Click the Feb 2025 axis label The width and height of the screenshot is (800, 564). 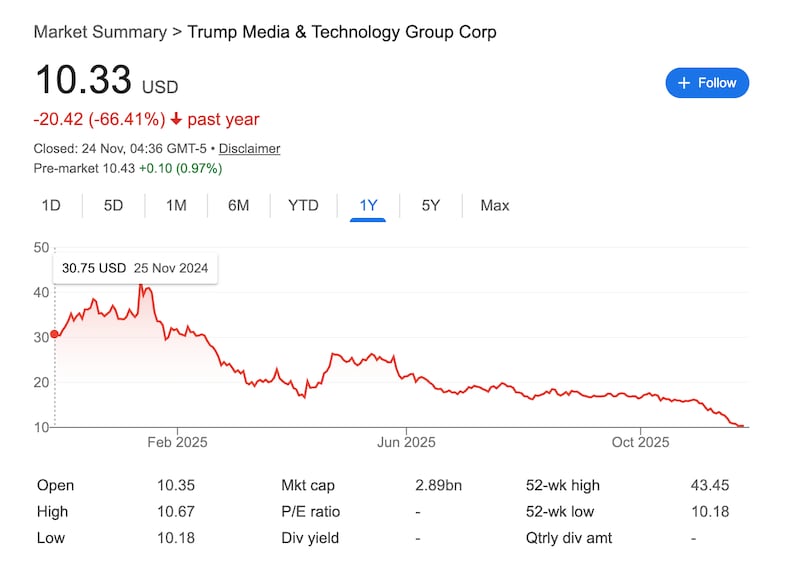pyautogui.click(x=177, y=442)
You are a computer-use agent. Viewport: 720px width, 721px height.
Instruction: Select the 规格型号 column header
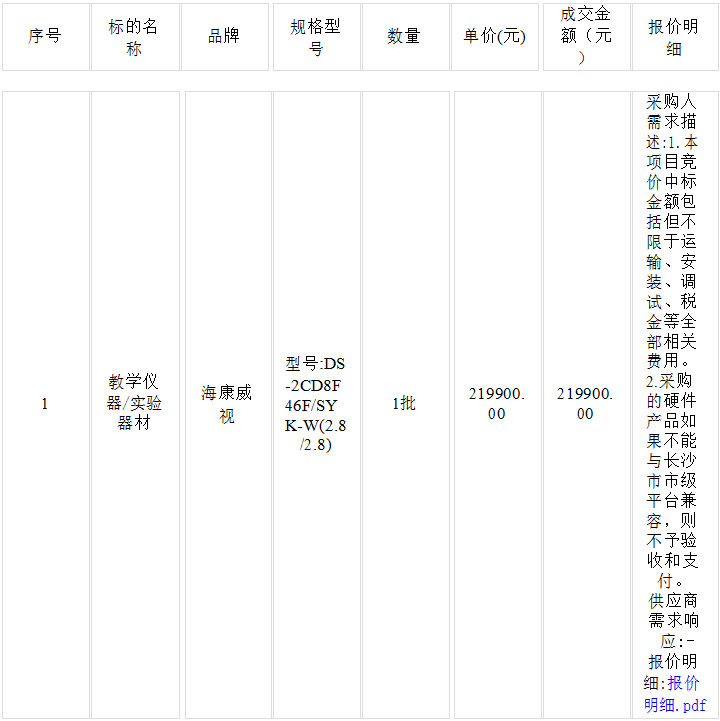[x=316, y=37]
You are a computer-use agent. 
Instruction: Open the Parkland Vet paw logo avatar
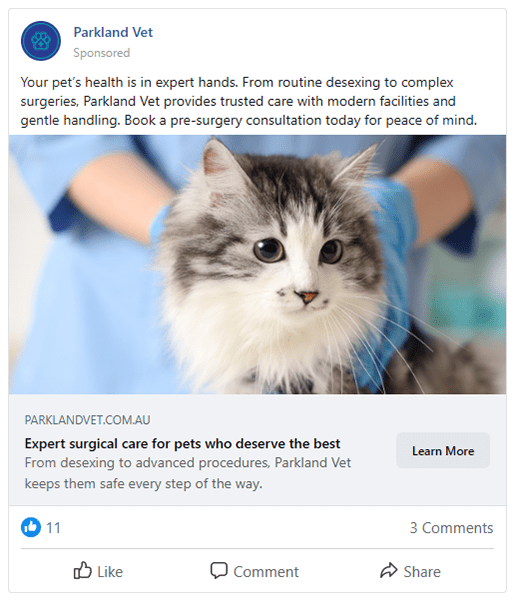41,41
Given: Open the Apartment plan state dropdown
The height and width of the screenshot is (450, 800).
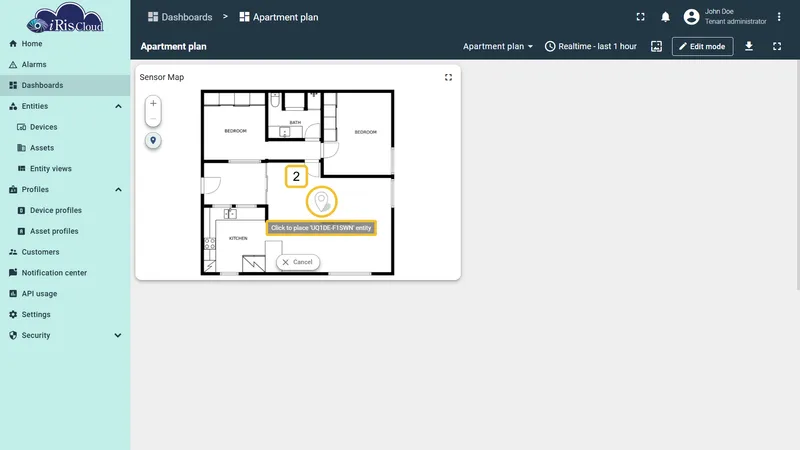Looking at the screenshot, I should [498, 46].

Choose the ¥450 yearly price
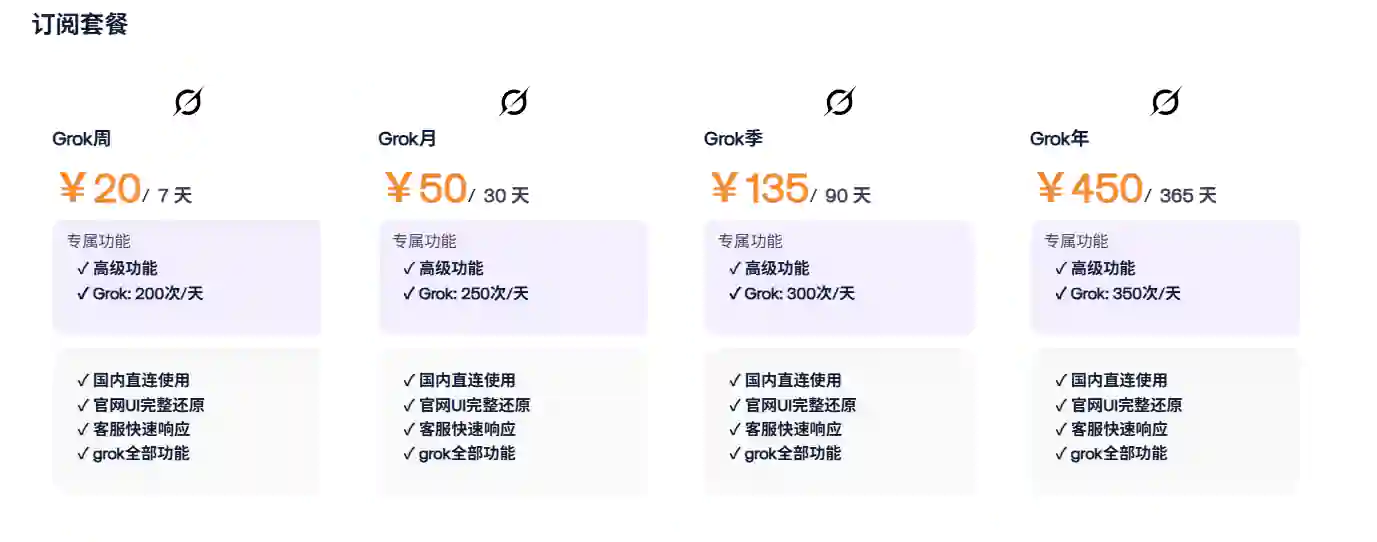pyautogui.click(x=1090, y=188)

________________________

TASK PROMPT
Do not copy pictures. Restate exactly the lines from the one containing "Instruction: Select the 规格型号 column header" through the last line of the records.

SOLUTION TO THIS EXERCISE
Instruction: Select the 规格型号 column header
[x=316, y=37]
You are a computer-use agent. 
Instruction: Open the Parkland Vet paw logo avatar
41,41
Given: Open the Apartment plan state dropdown
The height and width of the screenshot is (450, 800).
Looking at the screenshot, I should [498, 46].

Choose the ¥450 yearly price
pyautogui.click(x=1090, y=188)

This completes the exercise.